By Chris Fairbairn
April 6, 2017 - Our energy-intensive industries still rely on coal, even to make wind-turbine components, yet the UK relies heavily on imports. Chris Fairbairn echoes a Scottish MP's calls to look to domestic sources instead.
Coal continues to be required for steel and other vital industries, such as food production, and the manufacture of cement, patent-fuel such as smokeless briquettes, and carbon-fibre products.
In the past ten years, around 10 million tonnes of coal per annum has been needed in the UK for non-electricity generation purposes. Meanwhile around 3-15% of the UK’s electricity needs comes from coal-fired power stations. Unabated coal-fired power stations are due to come offline by 2025 under government plans. Meanwhile, the UK is a big importer of coal.
On a visit to Banks Mining’s Rusha surface mine in West Lothian earlier this year, the SNP’s House of Commons spokeswoman for small business, enterprise and innovation, Hannah Bardell, urged the rest of the UK to seek more "joined up" thinking with Scotland. She was prompted by a welcome sign of recovery in the steel industry and coal’s pivotal place on the industrial landscape.
The focus of her renewed optimism for the resurgence of the steel industry north of the border was the reopening of the Dalzell plant in Motherwell, which could throw up more opportunities for the remaining parts of the Scottish and UK coal industry.

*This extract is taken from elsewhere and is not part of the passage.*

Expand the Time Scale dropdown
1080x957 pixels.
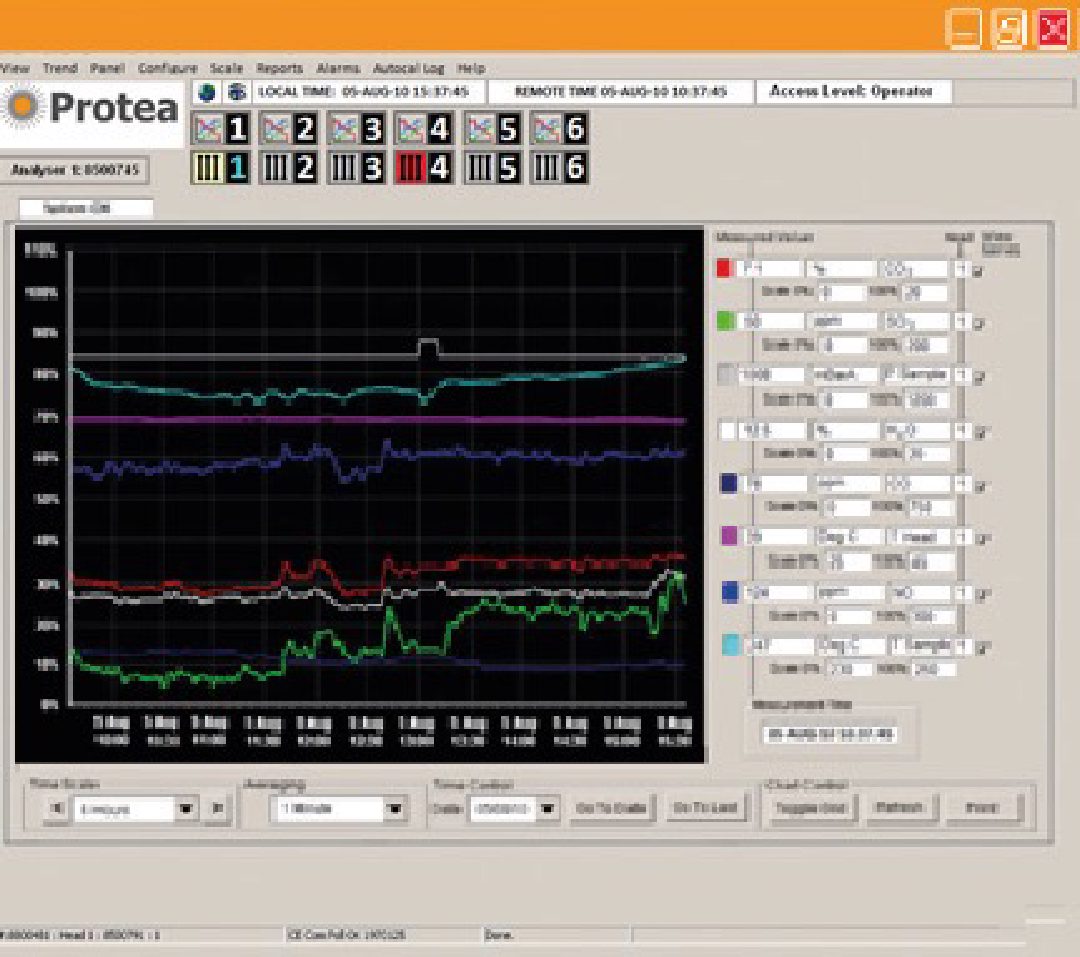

The SNP MP for Livingston stressed the need to support the coal industry, and for UK coal to play a direct role in the continued transition towards a low-carbon economy powered by renewable energy and technologies such as carbon capture.
Bardell insisted Scotland was committed to a low-carbon economy, yet the UK continues to import coal on a vast scale. All the coal Scotland now needed, she explained, was imported from England or Wales.
"But the vast majority — around 70%, comes from much further afield; from Colombia, Russia, the USA and Australia. Similarly the UK as a whole currently imports over 70% of the coal it needs to generate electricity and manufacture iron, steel and cement et al from Colombia, Russia, the USA and Australia," she said
"It makes far greater sense to support Scottish and UK jobs, to provide a secure domestic supply of coal through mining indigenous coal reserves and delivering regional environmental and conservation enhancements, rather than relying on imports of coal and gas from potentially-unstable overseas markets that are thousands of miles distant," Bardell added.
"It isn’t just traditional manufacturing that represents a market for UK mined coal: As I understand it a good proportion of the rolled steel that the Dalzell Plant in Motherwell is now producing is to be used in the manufacture of tower sections for onshore and offshore wind turbines," the MP said. "This is a very real example of how coal is a vital bridge to the low carbon economy."
The Rusha surface mine, near Breich, is operated by Hamilton-based Banks Mining. Coal extraction was suspended at Rusha in 2016 following the closure of Longannet, Scotland’s last coal-fired power station at the end of March 2016. The family firm is now restoring the Rusha site to a mix of woodland and grazing land to reflect how the land was used prior to coal extraction.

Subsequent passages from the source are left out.